OBJECTIVE: Can you quote the data verbatim from the line containing "Screen dimensions: 1469x982" through the line containing "will [1067, 555].", including both of those lines?
START RECORDS SUPPLIED
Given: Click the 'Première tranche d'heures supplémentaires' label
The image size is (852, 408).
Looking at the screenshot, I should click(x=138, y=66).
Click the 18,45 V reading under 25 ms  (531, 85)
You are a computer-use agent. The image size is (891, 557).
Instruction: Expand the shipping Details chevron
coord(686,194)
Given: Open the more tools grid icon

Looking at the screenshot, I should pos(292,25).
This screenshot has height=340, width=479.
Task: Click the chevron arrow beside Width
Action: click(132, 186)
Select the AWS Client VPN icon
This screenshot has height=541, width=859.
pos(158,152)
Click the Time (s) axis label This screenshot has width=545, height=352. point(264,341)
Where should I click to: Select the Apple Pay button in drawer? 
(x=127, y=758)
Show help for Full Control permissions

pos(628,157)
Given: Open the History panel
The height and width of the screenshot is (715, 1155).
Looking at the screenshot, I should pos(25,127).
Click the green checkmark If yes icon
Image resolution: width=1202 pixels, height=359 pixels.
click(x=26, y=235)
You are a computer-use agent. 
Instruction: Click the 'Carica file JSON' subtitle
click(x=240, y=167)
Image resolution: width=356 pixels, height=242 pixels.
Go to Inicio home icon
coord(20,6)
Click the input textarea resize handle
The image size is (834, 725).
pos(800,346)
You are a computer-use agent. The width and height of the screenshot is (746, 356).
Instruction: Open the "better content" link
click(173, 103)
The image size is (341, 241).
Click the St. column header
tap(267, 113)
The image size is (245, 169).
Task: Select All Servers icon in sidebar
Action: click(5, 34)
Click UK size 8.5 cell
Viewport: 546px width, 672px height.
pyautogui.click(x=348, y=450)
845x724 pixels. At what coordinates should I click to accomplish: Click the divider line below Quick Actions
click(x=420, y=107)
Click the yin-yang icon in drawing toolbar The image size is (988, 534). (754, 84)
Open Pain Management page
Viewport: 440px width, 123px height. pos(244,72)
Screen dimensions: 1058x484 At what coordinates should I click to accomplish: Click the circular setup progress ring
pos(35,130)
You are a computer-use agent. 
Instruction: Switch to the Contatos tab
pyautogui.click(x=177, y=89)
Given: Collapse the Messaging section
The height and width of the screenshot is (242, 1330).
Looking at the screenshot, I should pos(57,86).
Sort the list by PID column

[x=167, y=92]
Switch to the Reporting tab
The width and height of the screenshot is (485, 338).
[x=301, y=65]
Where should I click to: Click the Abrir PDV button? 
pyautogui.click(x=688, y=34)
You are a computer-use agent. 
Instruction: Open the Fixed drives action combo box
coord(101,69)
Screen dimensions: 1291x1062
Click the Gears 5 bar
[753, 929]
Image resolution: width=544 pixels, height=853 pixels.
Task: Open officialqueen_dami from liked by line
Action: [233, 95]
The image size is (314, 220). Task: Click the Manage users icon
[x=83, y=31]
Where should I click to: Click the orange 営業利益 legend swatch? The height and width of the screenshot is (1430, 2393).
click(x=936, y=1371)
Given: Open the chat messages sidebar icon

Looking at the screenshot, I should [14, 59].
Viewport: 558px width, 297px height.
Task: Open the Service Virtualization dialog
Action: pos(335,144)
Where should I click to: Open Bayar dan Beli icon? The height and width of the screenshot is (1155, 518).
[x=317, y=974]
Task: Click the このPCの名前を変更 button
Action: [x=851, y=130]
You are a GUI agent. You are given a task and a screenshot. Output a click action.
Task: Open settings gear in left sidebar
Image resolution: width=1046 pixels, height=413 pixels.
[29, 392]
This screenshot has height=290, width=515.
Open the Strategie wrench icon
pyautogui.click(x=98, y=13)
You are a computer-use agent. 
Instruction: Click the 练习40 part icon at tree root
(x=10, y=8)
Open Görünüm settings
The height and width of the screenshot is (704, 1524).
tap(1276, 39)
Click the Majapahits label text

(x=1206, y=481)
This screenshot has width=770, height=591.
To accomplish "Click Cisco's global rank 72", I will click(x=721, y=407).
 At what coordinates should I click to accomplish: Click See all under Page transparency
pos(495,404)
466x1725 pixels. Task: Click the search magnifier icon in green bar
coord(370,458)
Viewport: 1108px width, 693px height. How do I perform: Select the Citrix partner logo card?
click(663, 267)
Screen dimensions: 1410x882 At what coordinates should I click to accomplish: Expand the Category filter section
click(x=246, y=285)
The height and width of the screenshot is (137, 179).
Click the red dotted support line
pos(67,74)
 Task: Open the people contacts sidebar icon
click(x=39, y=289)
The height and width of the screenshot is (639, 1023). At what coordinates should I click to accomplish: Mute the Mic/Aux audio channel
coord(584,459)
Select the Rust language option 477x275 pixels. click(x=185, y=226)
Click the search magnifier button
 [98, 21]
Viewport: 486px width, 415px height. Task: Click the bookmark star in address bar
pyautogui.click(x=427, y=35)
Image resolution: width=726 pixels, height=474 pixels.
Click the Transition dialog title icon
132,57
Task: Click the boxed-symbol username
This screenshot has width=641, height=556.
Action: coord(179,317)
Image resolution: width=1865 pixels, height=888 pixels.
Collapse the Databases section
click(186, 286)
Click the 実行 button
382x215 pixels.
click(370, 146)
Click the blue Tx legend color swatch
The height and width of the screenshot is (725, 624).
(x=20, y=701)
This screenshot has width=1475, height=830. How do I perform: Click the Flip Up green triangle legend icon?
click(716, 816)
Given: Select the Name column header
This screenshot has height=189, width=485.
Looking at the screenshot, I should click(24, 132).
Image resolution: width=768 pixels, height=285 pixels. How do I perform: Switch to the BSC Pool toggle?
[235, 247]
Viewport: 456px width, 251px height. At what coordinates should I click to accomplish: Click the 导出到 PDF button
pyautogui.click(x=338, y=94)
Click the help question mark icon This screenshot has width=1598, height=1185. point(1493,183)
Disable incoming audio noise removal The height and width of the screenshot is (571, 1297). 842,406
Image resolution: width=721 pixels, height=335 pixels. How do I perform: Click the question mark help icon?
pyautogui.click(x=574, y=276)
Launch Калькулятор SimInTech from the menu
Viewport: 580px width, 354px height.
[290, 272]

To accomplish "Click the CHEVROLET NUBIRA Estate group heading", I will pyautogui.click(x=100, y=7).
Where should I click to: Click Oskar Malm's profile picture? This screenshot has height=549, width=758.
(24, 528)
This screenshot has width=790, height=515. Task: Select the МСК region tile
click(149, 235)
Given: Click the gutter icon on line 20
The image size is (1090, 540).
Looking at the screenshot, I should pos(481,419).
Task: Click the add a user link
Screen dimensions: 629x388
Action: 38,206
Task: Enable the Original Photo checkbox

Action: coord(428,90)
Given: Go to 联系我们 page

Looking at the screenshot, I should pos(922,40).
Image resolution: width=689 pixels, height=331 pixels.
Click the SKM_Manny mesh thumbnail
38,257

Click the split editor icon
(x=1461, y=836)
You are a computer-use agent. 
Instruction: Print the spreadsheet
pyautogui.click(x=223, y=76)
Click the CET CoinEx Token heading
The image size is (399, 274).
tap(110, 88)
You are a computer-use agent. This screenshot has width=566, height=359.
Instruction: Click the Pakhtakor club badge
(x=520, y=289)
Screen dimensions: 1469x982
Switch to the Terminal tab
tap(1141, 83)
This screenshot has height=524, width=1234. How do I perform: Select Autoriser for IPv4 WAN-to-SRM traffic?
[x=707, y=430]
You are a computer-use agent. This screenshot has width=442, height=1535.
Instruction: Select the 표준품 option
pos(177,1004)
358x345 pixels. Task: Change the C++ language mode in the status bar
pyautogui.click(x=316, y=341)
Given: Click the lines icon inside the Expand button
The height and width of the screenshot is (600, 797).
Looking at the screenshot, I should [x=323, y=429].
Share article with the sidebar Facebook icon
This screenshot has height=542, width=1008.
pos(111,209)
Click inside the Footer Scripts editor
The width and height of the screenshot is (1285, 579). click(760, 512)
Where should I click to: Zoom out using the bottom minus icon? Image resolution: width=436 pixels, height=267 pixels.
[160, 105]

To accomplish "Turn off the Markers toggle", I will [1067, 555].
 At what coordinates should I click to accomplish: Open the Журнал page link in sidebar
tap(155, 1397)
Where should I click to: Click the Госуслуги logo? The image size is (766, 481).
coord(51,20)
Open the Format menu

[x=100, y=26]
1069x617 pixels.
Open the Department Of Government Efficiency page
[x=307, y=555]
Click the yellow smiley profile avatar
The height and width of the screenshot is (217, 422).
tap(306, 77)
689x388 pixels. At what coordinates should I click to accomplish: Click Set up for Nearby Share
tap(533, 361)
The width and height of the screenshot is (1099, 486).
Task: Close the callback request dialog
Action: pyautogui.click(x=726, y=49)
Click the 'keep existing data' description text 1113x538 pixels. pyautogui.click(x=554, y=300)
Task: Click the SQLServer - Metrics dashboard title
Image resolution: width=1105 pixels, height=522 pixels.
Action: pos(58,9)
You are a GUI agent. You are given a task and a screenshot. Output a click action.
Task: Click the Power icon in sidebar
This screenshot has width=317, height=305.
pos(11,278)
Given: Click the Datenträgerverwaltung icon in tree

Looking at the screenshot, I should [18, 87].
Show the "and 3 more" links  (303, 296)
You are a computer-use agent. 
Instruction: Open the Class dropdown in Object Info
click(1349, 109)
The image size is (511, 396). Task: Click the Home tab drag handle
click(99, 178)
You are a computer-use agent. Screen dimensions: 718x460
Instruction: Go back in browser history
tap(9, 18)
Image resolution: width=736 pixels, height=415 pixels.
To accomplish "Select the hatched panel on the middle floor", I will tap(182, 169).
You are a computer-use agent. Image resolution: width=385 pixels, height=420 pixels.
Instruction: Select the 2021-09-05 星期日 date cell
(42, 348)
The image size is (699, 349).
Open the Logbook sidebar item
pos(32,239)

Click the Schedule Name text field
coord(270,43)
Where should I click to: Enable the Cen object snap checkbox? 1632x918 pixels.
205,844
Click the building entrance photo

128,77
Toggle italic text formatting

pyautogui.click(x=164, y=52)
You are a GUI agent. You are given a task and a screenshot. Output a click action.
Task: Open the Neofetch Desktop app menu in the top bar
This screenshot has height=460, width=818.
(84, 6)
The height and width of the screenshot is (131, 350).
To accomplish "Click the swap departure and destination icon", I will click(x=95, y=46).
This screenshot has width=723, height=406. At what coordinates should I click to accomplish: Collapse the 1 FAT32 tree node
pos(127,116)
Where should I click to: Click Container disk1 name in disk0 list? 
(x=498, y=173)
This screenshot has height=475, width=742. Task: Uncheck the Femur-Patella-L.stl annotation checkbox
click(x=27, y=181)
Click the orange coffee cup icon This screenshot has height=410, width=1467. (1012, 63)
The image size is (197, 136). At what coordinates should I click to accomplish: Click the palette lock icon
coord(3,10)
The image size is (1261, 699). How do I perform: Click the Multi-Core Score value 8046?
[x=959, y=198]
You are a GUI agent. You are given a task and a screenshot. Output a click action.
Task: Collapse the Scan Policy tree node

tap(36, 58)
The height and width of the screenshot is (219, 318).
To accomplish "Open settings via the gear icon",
END RECORDS SUPPLIED
RESPONSE TO THE EXERCISE:
Screen dimensions: 1469x982
Switch to the Terminal tab
tap(1141, 83)
This screenshot has height=524, width=1234. How do I perform: Select Autoriser for IPv4 WAN-to-SRM traffic?
[x=707, y=430]
You are a computer-use agent. This screenshot has width=442, height=1535.
Instruction: Select the 표준품 option
pos(177,1004)
358x345 pixels. Task: Change the C++ language mode in the status bar
pyautogui.click(x=316, y=341)
Given: Click the lines icon inside the Expand button
The height and width of the screenshot is (600, 797).
Looking at the screenshot, I should [x=323, y=429].
Share article with the sidebar Facebook icon
This screenshot has height=542, width=1008.
pos(111,209)
Click inside the Footer Scripts editor
The width and height of the screenshot is (1285, 579). click(760, 512)
Where should I click to: Zoom out using the bottom minus icon? Image resolution: width=436 pixels, height=267 pixels.
[160, 105]

To accomplish "Turn off the Markers toggle", I will [1067, 555].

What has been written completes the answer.